▶ [EXERCISE AIM]: For each line below, return an exact copy.

▶ [RECORDS]:
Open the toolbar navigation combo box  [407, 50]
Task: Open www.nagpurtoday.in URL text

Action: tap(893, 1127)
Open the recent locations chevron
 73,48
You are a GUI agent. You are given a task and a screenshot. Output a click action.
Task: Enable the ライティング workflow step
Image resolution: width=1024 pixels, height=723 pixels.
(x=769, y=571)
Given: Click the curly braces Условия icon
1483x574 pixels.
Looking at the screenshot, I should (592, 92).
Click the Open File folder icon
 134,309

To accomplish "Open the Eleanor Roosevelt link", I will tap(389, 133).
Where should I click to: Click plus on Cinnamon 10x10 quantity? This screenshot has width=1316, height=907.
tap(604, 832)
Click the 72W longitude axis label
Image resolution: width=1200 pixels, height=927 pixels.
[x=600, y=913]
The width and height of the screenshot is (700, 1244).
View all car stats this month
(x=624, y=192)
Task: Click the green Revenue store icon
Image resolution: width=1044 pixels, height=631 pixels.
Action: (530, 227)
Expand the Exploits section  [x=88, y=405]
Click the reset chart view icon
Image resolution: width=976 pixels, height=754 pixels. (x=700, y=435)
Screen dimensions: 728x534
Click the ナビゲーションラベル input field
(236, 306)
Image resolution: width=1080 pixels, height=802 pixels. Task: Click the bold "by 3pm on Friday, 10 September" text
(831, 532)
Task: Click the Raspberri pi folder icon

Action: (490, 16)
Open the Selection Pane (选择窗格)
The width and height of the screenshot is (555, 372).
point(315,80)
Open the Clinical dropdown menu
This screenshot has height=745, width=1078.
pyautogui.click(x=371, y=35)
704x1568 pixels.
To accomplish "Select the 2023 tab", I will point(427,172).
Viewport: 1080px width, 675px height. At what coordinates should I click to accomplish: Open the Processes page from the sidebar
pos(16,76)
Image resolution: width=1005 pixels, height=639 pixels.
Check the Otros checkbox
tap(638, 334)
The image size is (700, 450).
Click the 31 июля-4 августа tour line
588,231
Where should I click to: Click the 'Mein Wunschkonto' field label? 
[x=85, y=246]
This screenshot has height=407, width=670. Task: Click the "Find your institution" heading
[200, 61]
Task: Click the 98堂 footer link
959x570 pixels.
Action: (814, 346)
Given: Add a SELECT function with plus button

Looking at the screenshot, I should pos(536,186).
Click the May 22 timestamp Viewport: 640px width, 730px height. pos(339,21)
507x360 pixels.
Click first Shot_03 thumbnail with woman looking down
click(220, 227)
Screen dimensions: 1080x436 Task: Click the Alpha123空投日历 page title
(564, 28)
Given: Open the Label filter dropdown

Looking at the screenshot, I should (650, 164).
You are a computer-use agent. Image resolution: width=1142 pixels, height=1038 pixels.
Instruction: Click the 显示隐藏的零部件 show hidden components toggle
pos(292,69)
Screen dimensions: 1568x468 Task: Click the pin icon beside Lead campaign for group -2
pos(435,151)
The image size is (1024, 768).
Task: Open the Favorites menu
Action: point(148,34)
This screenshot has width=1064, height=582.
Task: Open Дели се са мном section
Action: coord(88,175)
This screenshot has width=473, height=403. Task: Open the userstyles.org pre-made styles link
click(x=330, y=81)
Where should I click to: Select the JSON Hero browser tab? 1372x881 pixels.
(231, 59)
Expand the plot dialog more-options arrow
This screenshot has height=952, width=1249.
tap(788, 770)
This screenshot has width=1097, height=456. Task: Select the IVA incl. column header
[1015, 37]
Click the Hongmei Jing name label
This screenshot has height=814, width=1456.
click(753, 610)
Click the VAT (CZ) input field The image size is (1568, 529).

▶ [ANSWER SECTION]:
Open the toolbar navigation combo box  [407, 50]
Task: Open www.nagpurtoday.in URL text

Action: tap(893, 1127)
Open the recent locations chevron
 73,48
You are a GUI agent. You are given a task and a screenshot. Output a click action.
Task: Enable the ライティング workflow step
Image resolution: width=1024 pixels, height=723 pixels.
(x=769, y=571)
Given: Click the curly braces Условия icon
1483x574 pixels.
Looking at the screenshot, I should (592, 92).
Click the Open File folder icon
 134,309

To accomplish "Open the Eleanor Roosevelt link", I will tap(389, 133).
Where should I click to: Click plus on Cinnamon 10x10 quantity? This screenshot has width=1316, height=907.
tap(604, 832)
Click the 72W longitude axis label
Image resolution: width=1200 pixels, height=927 pixels.
[x=600, y=913]
The width and height of the screenshot is (700, 1244).
View all car stats this month
(x=624, y=192)
Task: Click the green Revenue store icon
Image resolution: width=1044 pixels, height=631 pixels.
Action: (530, 227)
Expand the Exploits section  [x=88, y=405]
Click the reset chart view icon
Image resolution: width=976 pixels, height=754 pixels. (x=700, y=435)
Screen dimensions: 728x534
Click the ナビゲーションラベル input field
(236, 306)
Image resolution: width=1080 pixels, height=802 pixels. Task: Click the bold "by 3pm on Friday, 10 September" text
(831, 532)
Task: Click the Raspberri pi folder icon

Action: (490, 16)
Open the Selection Pane (选择窗格)
The width and height of the screenshot is (555, 372).
point(315,80)
Open the Clinical dropdown menu
This screenshot has height=745, width=1078.
pyautogui.click(x=371, y=35)
704x1568 pixels.
To accomplish "Select the 2023 tab", I will point(427,172).
Viewport: 1080px width, 675px height. At what coordinates should I click to accomplish: Open the Processes page from the sidebar
pos(16,76)
Image resolution: width=1005 pixels, height=639 pixels.
Check the Otros checkbox
tap(638, 334)
The image size is (700, 450).
Click the 31 июля-4 августа tour line
588,231
Where should I click to: Click the 'Mein Wunschkonto' field label? 
[x=85, y=246]
This screenshot has height=407, width=670. Task: Click the "Find your institution" heading
[200, 61]
Task: Click the 98堂 footer link
959x570 pixels.
Action: (814, 346)
Given: Add a SELECT function with plus button

Looking at the screenshot, I should pos(536,186).
Click the May 22 timestamp Viewport: 640px width, 730px height. pos(339,21)
507x360 pixels.
Click first Shot_03 thumbnail with woman looking down
click(220, 227)
Screen dimensions: 1080x436 Task: Click the Alpha123空投日历 page title
(564, 28)
Given: Open the Label filter dropdown

Looking at the screenshot, I should (650, 164).
You are a computer-use agent. Image resolution: width=1142 pixels, height=1038 pixels.
Instruction: Click the 显示隐藏的零部件 show hidden components toggle
pos(292,69)
Screen dimensions: 1568x468 Task: Click the pin icon beside Lead campaign for group -2
pos(435,151)
The image size is (1024, 768).
Task: Open the Favorites menu
Action: point(148,34)
This screenshot has width=1064, height=582.
Task: Open Дели се са мном section
Action: coord(88,175)
This screenshot has width=473, height=403. Task: Open the userstyles.org pre-made styles link
click(x=330, y=81)
Where should I click to: Select the JSON Hero browser tab? 1372x881 pixels.
(231, 59)
Expand the plot dialog more-options arrow
This screenshot has height=952, width=1249.
tap(788, 770)
This screenshot has width=1097, height=456. Task: Select the IVA incl. column header
[1015, 37]
Click the Hongmei Jing name label
This screenshot has height=814, width=1456.
click(753, 610)
Click the VAT (CZ) input field The image size is (1568, 529).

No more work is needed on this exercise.